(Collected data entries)
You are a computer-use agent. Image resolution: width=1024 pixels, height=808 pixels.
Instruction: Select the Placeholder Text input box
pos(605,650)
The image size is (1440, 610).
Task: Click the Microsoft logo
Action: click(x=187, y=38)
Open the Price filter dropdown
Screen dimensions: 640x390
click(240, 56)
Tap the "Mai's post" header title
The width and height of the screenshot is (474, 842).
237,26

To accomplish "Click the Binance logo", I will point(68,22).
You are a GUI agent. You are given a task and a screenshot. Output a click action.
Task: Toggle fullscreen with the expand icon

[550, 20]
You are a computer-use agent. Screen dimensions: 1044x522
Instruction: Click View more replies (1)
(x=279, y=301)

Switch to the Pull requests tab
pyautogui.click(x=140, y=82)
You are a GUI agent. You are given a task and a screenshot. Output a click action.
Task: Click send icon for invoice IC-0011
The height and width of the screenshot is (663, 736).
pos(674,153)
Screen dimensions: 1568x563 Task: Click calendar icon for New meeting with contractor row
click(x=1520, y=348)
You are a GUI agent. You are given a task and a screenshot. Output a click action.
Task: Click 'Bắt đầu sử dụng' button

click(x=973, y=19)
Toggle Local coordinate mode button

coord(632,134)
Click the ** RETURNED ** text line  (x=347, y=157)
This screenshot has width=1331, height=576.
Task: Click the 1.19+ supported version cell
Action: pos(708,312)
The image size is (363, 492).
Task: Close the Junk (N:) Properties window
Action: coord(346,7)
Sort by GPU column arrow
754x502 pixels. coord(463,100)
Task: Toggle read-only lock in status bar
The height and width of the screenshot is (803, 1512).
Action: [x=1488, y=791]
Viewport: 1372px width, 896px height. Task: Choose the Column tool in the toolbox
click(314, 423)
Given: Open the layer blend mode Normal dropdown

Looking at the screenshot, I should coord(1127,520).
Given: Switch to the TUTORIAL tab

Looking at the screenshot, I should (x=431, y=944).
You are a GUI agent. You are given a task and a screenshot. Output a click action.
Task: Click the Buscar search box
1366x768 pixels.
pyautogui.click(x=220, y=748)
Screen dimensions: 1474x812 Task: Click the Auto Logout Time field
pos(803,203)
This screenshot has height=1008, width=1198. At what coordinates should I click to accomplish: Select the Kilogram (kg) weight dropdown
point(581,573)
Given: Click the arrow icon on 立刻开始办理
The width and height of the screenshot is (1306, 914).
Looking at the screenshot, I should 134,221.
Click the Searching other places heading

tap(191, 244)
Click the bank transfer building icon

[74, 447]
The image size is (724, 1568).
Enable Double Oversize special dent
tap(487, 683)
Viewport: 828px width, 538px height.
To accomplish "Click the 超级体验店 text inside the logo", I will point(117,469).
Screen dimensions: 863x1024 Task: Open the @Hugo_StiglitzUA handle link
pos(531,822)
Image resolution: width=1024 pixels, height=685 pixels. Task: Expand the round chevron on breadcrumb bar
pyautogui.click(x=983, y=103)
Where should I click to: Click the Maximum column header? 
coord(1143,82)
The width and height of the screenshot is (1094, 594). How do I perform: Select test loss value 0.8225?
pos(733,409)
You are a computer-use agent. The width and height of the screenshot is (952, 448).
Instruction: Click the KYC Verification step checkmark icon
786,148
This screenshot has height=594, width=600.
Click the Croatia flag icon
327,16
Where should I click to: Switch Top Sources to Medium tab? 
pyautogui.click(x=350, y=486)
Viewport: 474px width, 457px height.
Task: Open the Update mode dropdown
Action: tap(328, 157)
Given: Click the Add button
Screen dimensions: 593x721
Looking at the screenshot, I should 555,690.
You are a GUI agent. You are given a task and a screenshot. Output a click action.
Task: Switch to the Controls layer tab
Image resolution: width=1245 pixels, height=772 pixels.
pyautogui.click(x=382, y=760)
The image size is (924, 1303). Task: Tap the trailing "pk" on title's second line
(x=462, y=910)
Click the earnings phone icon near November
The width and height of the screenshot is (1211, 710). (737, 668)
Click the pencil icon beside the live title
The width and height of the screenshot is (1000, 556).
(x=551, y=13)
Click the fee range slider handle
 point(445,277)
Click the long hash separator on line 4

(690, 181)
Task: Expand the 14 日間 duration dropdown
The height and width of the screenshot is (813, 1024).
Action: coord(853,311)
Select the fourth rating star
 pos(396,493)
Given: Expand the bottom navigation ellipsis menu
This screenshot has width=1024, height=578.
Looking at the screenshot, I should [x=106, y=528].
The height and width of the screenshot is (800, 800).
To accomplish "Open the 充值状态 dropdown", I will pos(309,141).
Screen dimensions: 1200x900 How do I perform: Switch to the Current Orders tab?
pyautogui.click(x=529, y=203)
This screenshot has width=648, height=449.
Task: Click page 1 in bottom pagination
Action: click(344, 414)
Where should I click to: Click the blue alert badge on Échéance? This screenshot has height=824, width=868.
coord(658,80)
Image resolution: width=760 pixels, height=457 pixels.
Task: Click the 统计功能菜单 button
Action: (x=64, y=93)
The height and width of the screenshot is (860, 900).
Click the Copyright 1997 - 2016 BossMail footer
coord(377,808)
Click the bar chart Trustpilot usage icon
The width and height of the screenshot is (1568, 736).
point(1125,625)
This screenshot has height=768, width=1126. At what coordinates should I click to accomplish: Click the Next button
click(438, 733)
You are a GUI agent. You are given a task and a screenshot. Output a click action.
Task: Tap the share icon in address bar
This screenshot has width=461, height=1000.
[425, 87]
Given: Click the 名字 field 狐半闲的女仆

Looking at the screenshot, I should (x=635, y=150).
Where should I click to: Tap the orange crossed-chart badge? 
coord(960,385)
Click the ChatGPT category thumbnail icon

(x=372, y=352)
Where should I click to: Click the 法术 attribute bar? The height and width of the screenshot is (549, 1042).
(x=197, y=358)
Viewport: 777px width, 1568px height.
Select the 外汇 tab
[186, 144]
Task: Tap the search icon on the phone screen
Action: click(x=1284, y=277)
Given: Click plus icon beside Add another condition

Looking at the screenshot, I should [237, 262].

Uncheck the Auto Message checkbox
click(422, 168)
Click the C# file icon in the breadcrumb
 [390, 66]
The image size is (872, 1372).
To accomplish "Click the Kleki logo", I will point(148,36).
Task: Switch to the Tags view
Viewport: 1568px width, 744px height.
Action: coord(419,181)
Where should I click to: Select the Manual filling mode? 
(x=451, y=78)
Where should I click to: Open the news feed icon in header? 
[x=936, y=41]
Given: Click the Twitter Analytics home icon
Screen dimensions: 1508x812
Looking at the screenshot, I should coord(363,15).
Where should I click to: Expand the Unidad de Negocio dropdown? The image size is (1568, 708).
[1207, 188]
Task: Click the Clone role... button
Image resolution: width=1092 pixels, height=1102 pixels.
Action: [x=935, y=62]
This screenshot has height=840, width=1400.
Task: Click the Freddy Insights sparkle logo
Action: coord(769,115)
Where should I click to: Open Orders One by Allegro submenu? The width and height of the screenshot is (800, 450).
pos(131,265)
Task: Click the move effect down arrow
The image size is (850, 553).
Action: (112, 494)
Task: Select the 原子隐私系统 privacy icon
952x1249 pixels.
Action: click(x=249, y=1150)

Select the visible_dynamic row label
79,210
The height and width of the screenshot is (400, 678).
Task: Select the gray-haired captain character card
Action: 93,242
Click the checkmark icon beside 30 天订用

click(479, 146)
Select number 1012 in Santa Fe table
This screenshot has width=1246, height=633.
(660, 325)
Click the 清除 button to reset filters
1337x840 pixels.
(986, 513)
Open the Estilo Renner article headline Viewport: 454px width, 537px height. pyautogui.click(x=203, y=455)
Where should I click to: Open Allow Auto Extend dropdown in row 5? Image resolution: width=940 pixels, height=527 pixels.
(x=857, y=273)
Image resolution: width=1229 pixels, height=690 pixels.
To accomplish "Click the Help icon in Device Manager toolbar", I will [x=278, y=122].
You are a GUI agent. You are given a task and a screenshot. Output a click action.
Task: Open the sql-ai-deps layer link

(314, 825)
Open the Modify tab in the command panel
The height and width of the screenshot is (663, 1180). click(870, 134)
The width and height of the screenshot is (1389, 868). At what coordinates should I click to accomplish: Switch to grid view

=== WHAT THE TASK REQUIRES ===
Both end lines included, restate word for word the lines above from the line with "Task: Click the Clone role... button" to the line with "Task: Select the 原子隐私系统 privacy icon", and nothing else.

=== ANSWER AREA ===
Task: Click the Clone role... button
Image resolution: width=1092 pixels, height=1102 pixels.
Action: [x=935, y=62]
This screenshot has height=840, width=1400.
Task: Click the Freddy Insights sparkle logo
Action: coord(769,115)
Where should I click to: Open Orders One by Allegro submenu? The width and height of the screenshot is (800, 450).
pos(131,265)
Task: Click the move effect down arrow
The image size is (850, 553).
Action: (112, 494)
Task: Select the 原子隐私系统 privacy icon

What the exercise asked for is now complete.